BRISTOL -- Budget drama has spilled into social media in Bristol. The mayor has asked for resignation letters from the town's Board of Education.
This comes after a recent audit found that $2.4 million was overlooked in this year's school budget. The mayor said he wants someone to be held accountable, but the Board of Education is not happy about the way he chose to share that information.
This is the second time the board has faced a deficit. The mayor said last year, they had a deficit of $2.2 million.
"These are taxpayer dollars we're working with," said Mayor Ken Cockayne.
He said he has met with the Board of Education several times and informed them they would have to pay for half of the audit.
When asked how this happened for a second time, he said the board pointed fingers at previous comptroller, who is now retired.
"All we kept hearing was we don't know and they kept pointing fingers at people who no longer work at the Board of Ed," added Mayor Cockayne.
He took his frustrations to the Facebook page, "Bristol Talks," and said, "Continuing to blame others. Perhaps it's time for resignations, starting with the BOE Chairman and Vice Chairman."
Vice Chairman Karen Vibert responded to his post and said she would not resign.

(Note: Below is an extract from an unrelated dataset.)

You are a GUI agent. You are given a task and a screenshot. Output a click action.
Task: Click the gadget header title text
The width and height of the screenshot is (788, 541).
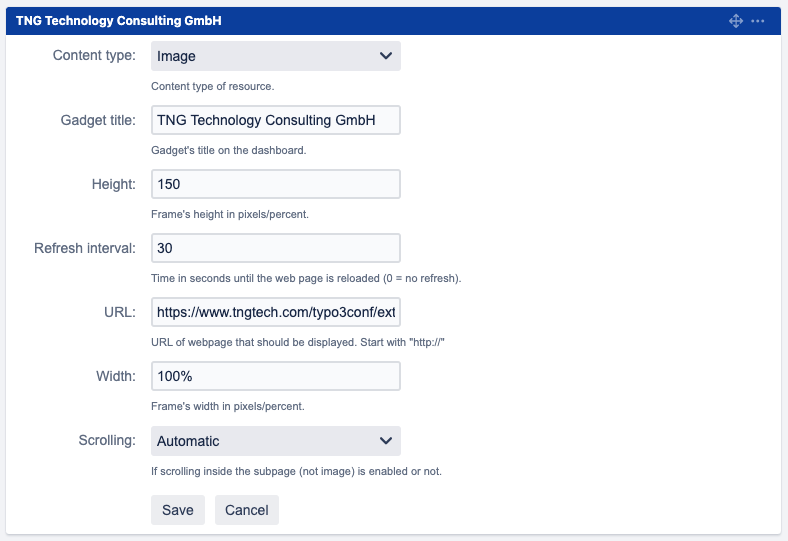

FOX 61 knocked on her house door, but no one answered. Vibert also did not reply to an email requesting comment.
Chairman Christopher Wilson made the following statement:
"No one at the Board of Education knew about the deficit until the latter part of August. The Board of Education along with the Board of Finance have both called for an Operational review to determine why the Board of Education did not know earlier. We will let this process play itself out. I nor Karen Vibert will be resigning."
"Do I think there’s fraud? No. I think it’s very bad accounting but again, we’re not talking about a couple hundred dollars. We’re talking about $2.4 million,” added Mayor Cockayne.
The mayor said at one of the meetings, a suggestion was made to board members of having a separate fund to better manage special education costs, but they declined. As for now, they are still waiting for answers from the audit of how this deficit was missed in the 2016-2017 school budget.